The paradigm of media education clearly has its boundaries. In most parts of the world, where media reform has resulted from critical media awareness, it has occurred in a piecemeal, ad hoc and isolated fashion. Media education may contribute to our critical engagement with media but for collective reformation and democratisation of the media, there is an urgent need to look beyond traditional approaches.

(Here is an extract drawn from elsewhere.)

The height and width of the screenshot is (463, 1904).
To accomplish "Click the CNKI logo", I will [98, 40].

It was from this understanding of the urgent need to shift the focus from media education to media reform that WACC, in its first collaboration with the newly formed SIGNIS (formerly UNDA-OCIC), held the symposium workshop Rethinking Democratisation of the Media: Pathways Beyond Critical Media Education, from 20th – 25th September in the Philippines. Attended by 29 participants from the UK, Sri Lanka, Japan, Korea, Taiwan, Vietnam, Cambodia, Thailand, Malaysia, Indonesia and the Philippines, the workshop provided an opportunity for these Christian communication groups, media educators and activists to reflect on the past, present and future of media education and to set an agenda for media reform. This process was informed by 13 case studies of media reform from throughout Asia which were presented during the six days of the symposium. Each presentation was followed by a reflection session in which participants identified key issues emerging from the experiences highlighted and drew up a list of learning points in relation to advocacy, lobbying and networking as three of the principal components of the process of media reform.

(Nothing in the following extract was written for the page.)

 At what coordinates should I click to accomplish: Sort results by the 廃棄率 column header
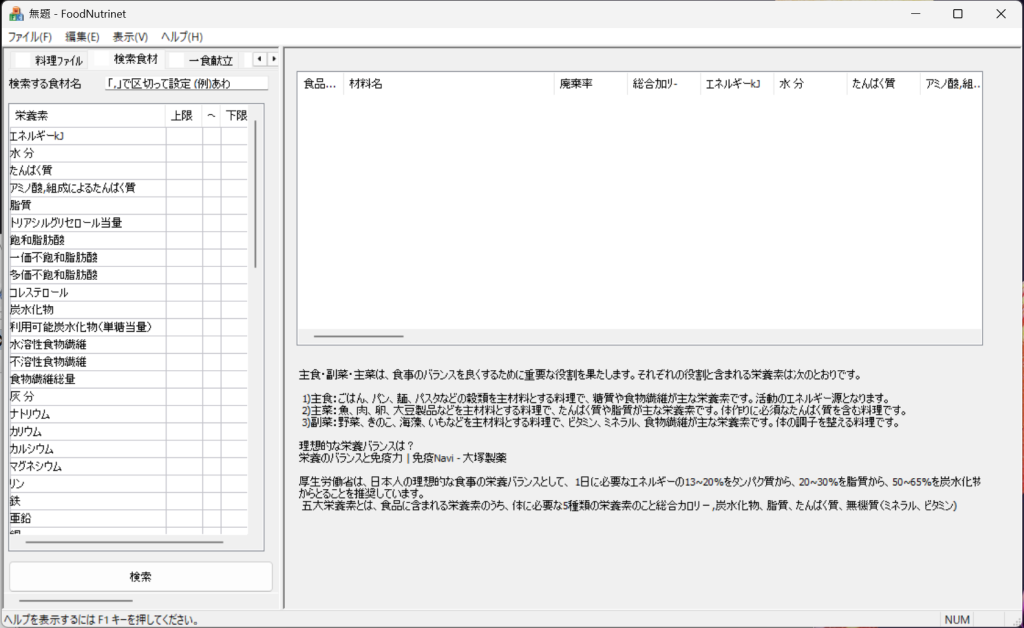click(590, 85)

For many years, numerous groups in Asia have undertaken media education programmes, but few of them have gone beyond those to pursue media lobbying and reform. Some of the groups who have lobbied for media reform are activists or organisations that may not have been active in past media education programmes. The sharing of experiences between these two groups of activists and educators at the symposium made clear the potential for media reform in Asia and revealed ways in which the gains of the media education movement can be consciously transformed to develop an active media reform movement.
In addition to country case studies, the symposium workshop had three thematic panel sessions on culture, media and globalisation; advocacy, lobbying and networking; and gender issues and media reform. Terry Hermano, Director for Services and the Women’s Programme, who was representing WACC at the symposium, chaired the session on gender and media reform where she gave a presentation on the experience of conducting the Global Media Monitoring Project (GMMP) 2000 and its use as a tool for media education and advocacy. She was joined by gender and media specialists from India, Cambodia and the Philippines, all of whom contributed their experiences of the gender dimension of media reform.
The symposium workshop ended with a commitment from all the participants to implement a variety of concrete initiatives aimed at furthering the development of a media reform movement. These initiatives include an Asian online newspaper, a community radio project, a study of the status of media education in Asia, the establishment of a clearing house and centre to collect, receive, maintain and distribute Asian media educational resources, and two gender initiatives - a gender sensitivity award for advertising in three media in Asia and an Asian media monitoring project on the portrayal and representation of women and other development issues, as an extension of the next global media monitoring project to be organised by WACC in 2005.
Over the six days of the symposium workshop, participants developed a clear understanding of the limitations of the media education movement and were able to reflect deeply on the media reform agenda and develop a concrete programme of action –mapping pathways beyond media education.